March of Verona


March of Verona
Italy around the year 1000, Verona in blue, then under the suzerainty of the Carinthian dukes

The March of Verona and Aquileia was a vast march (frontier district) in northeastern Italy during the Middle Ages, centered on the cities of Verona and Aquileia. Except for Venice, it included the territories of the modern-day regions of Veneto and Friuli-Venezia Giulia as well as Istria and Trentino up to the Adige river.
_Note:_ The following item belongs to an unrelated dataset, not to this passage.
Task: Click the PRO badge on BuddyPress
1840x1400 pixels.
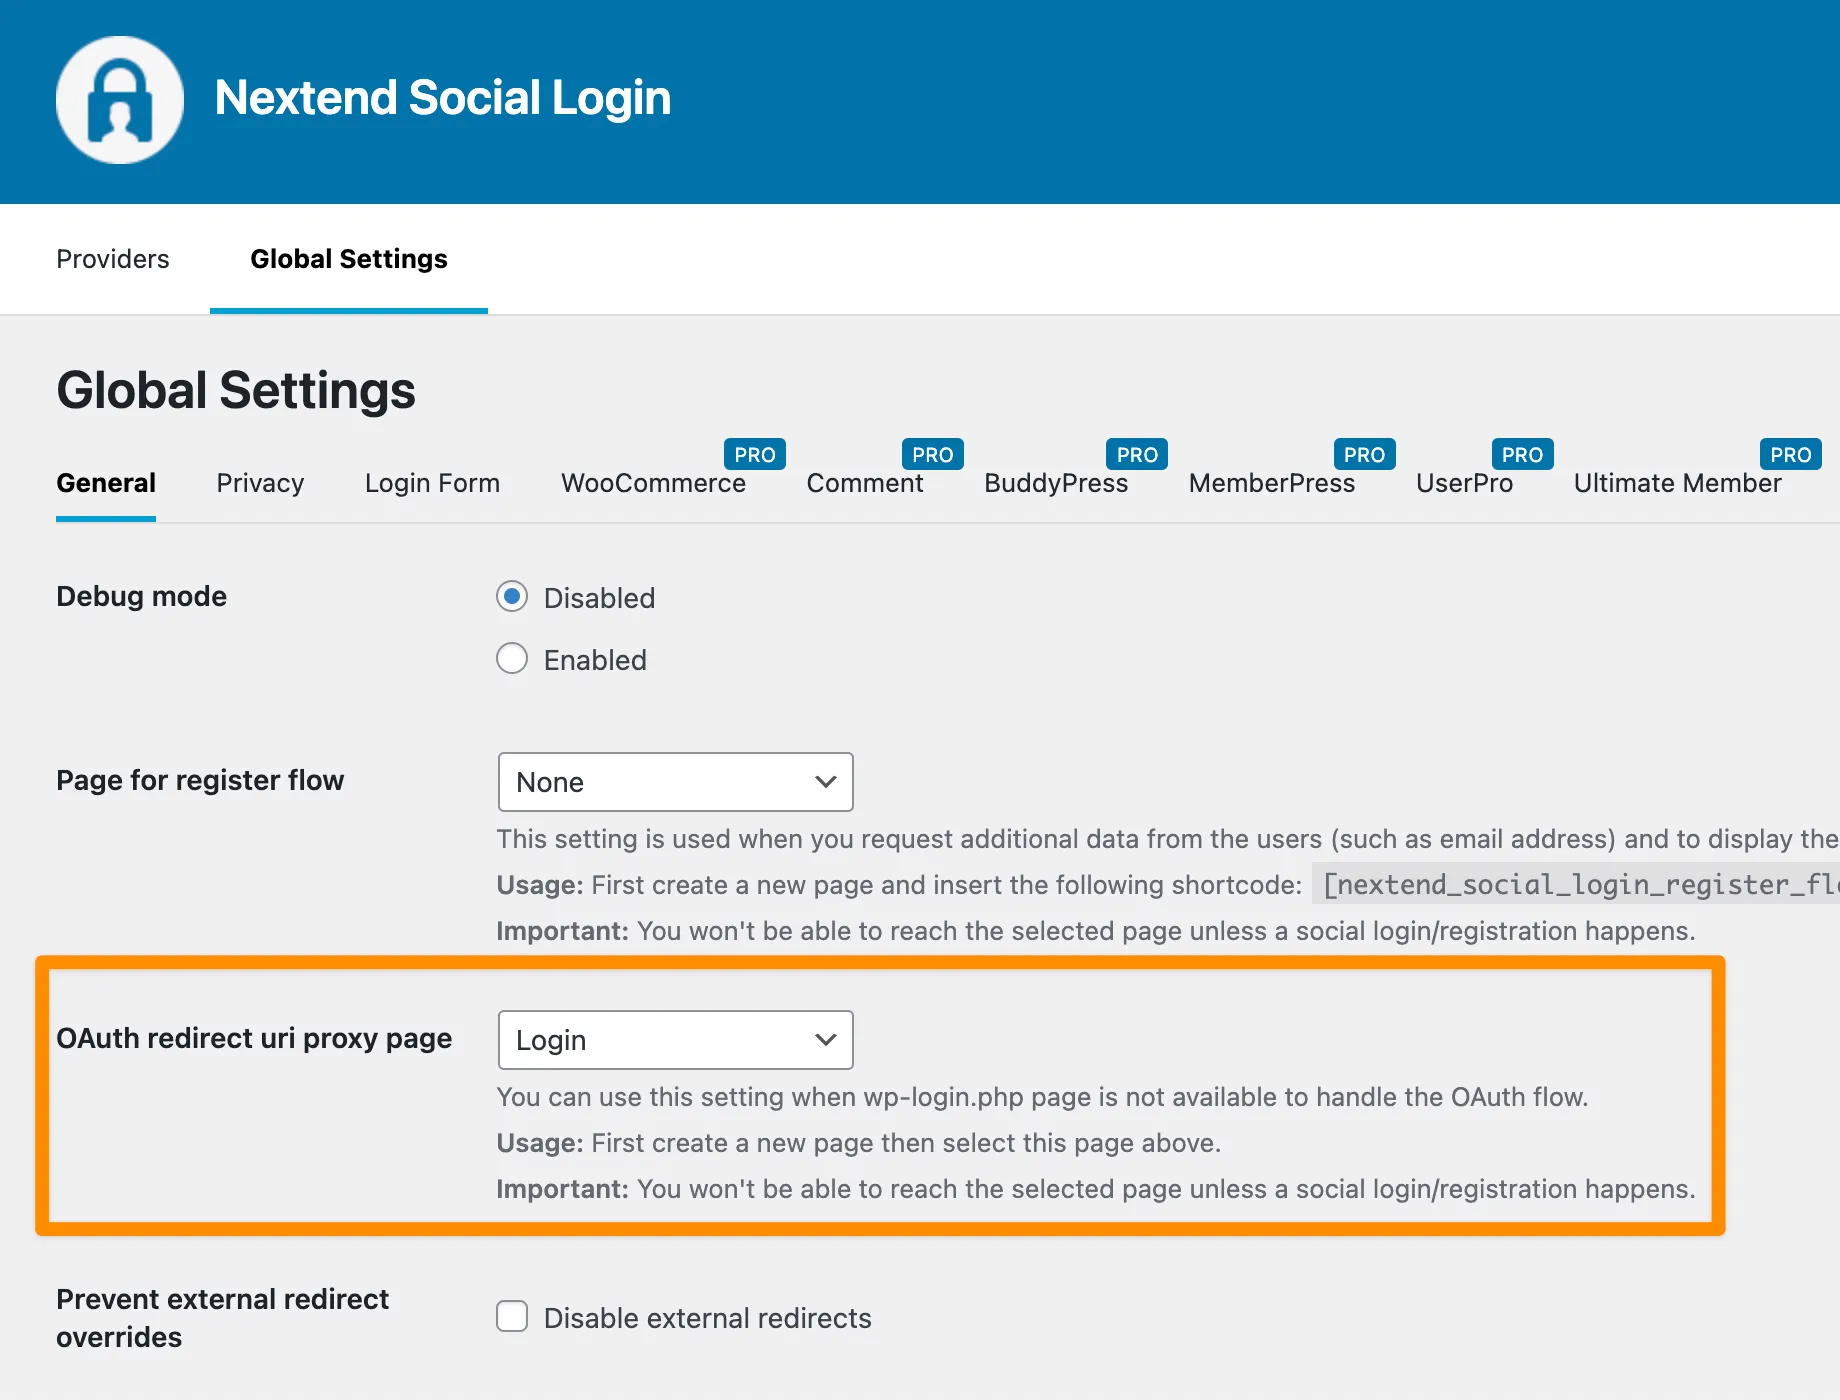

The March of Verona was a strategically important province, which governed the southern approaches to the Alpine passes to Rhaetia.

Contents

History

The Marca Veronensis et Aquileiensis was created by King Berengar I of Italy about 890 as part of a general restructuring of his realm, when it replaced the former Carolingian March of Friuli last held by Berengar's liensman Walfred. It was separated from the Italian kingdom after the German king Otto I had campaigned against King Berengar II of Italy in 951. At the Reichstag meeting at Augsburg in the next year, Berengar II retained Italy, but had to renounce the Veronese march, which was attached to the stem duchy of Bavaria under Otto's brother Duke Henry I. At that time the March of Istria was attached to Verona as a county. From 952 to 975, both Carinthia and Verona were under the control of the dukes of Bavaria, forming a massive Italian, German, and Slavic fief ruled by relatives of the Saxon Ottonian dynasty.[1]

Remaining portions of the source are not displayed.